● **ACTIVITY**
Reproduce everything in the supervised learning passage below, from "This paper explores" down to "discriminative modeling counterparts.".

● **PASSAGE PROVIDED**
This paper explores an alternative method of doing supervised learning. The motivation is that, even though supervised learning has been largely successful in machine learning, when the label distribution is very complex (e.g. graphs and pixels), learning the posterior distribution can be challenging. In this work, the author proposed learning a consistency model for the label distribution given the data distribution and noisy label samples. Through extensive experiments, including semantic segmentation, n-body simulation, combinatorial optimization and next-token prediction, the paper shows that their method consistently performs better without a large sacrifice in inference time compared to their discriminative modeling counterparts.

● **DATASET EXTRACT**
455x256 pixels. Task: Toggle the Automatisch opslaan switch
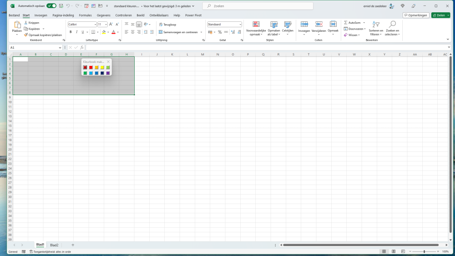[51, 6]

● **EXERCISE RESPONSE**
This paper explores an alternative method of doing supervised learning. The motivation is that, even though supervised learning has been largely successful in machine learning, when the label distribution is very complex (e.g. graphs and pixels), learning the posterior distribution can be challenging. In this work, the author proposed learning a consistency model for the label distribution given the data distribution and noisy label samples. Through extensive experiments, including semantic segmentation, n-body simulation, combinatorial optimization and next-token prediction, the paper shows that their method consistently performs better without a large sacrifice in inference time compared to their discriminative modeling counterparts.